The protein carrier of vitamin A is similar to that of copper-carrying protein, ceruloplasmin, and both are stored predominantly in the liver. It has been observed that there may be inverse relationship between the vitamin and the metal. This indicates that there may be some reciprocating interplay between vitamin A and copper in their metabolism and mode of action.
Essay # 7. Deficiency of Vitamin A:
i. General Growth:
Failure of growth.
ii. Eye:
a. Night-Blindness (Nyctalopia):
The rhodopsin or visual purple is chromoprotein containing the carotenoid pigment retinene which is same as vitamin A aldehyde or retinal as a prosthetic group and a protein opsin. It is present in the outer limbs of the rods only. When exposed to light rhodopsin is split up into the yellow compound retinene and colourless protein opsin.
The retinene is actually retinene1 (vitamin A1 aldehyde). Under the influence of light, rhodopsin is converted to orange-red compound lumirhodopsin which becomes changed to metarhodopsin, ultimately forming a yellow mixture of trans-retinene and opsin.
In vitro, transretinene is converted to cis-retinene on exposure to blue light. But in the eye, transretinene is rapidly converted to trans-vitamin A by retinene reductase and NADH. In dim light during the process of resynthesis of rhodopsin active cis-vitamin A enters the retina from blood and is oxidized to cis-retinene by retinene reductase and NAD.
This cis-retinene couples with opsin to give rhodopsin (Fig. 11.1). Degree of vitamin A deficiency can be measured by the delay in dark adaptation.
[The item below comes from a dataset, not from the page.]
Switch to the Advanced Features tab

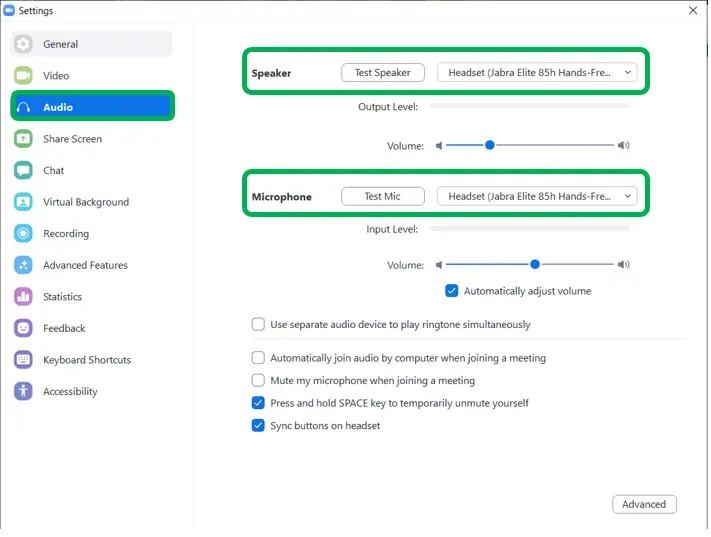pyautogui.click(x=85, y=265)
b. Degeneration of lachrymal glands.
c. Redness, abnormally dry and lusterless condition of the eye-ball (Xerophthalmia) (Fig. 11.2) with consequent keratinization and degeneration of cornea (Keratomalacia).
iii. Epithelial Tissues:
a. Skin:
Thickening and keratinisation, follicular and popular eruptions (Phrynoderma or Toad skin), sebaceous and sweat glands degenerate.
b. Alimentary Tract:
The glands present in the alimentary tract and the epithelial linings degenerate.
c. Kidney and Urinary Tract:
Epithelium degenerates and becomes cornified, hence favours formation of renal stone.
d. Respiratory Passages:
The Epithelium becomes stratified and degenerates.
e. Cornea:
Mentioned above.
These degenerative changes of the epithelial tissues decrease the resistance of the local cells, hence infection in these regions easily takes place. For this reason vitamin A is called anti-infective vitamin.
iv. Nervous System:
Degeneration of the nervous system specially affecting the afferent tracts (resembles subacute combined degeneration). Retina also shows degenerative changes.
v. Bones:
Abnormal bone growth in certain parts of vertebral column and skull. It is believed that effects on nervous system are partly due to the abnormal type of growth giving pressure effect on nerves.
vi. Reproduction:
In rats reproduction becomes defective. Interferes with the normal process of ovulation although it is not proved in man.
International Unit:
Equivalent to the activity of 0.6 micro-gram of carotene (same as 0.344 micro-gram of pure preparation of vitamin A1 acetate).
Daily Requirement:
5,000 i.u. for adults. For growing children and during puberty, lactation and pregnancy—6,000-8,000 i.u.
Hypervitaminosis A:
In growing rats large doses (4,000 units per day) cause:
i. Loss of weight.
ii. Atrophy of skin.
iii. Loss of hair.
iv. Ulcerations in the eyes.
v. Haemorrhage.
vi. Decalcification of bones with spontaneous fracture.
vii. Lowering of plasma prothrombin.
viii. Reduction of ascorbic acid content of the tissues.
Administration of vitamins K and C prevents these changes of hypervitaminosis A. Effects in man include drowsiness, sluggishness, severe headache, vomiting and peeling of skin of mouth and elsewhere.
Vitamin Interrelationship:
The haemorrhagic manifestations associated with hypervitaminosis may be prevented by simultaneous administration of vitamin K. The effect may be due to interference with bacterial synthesis of vitamin K in the intestine. The antioxidant action of tocopherols is probably responsible for its sparing action on vitamin A and carotene. This protective effect of vitamin E is enhanced by other antioxidants, e.g., ascorbic acid, etc.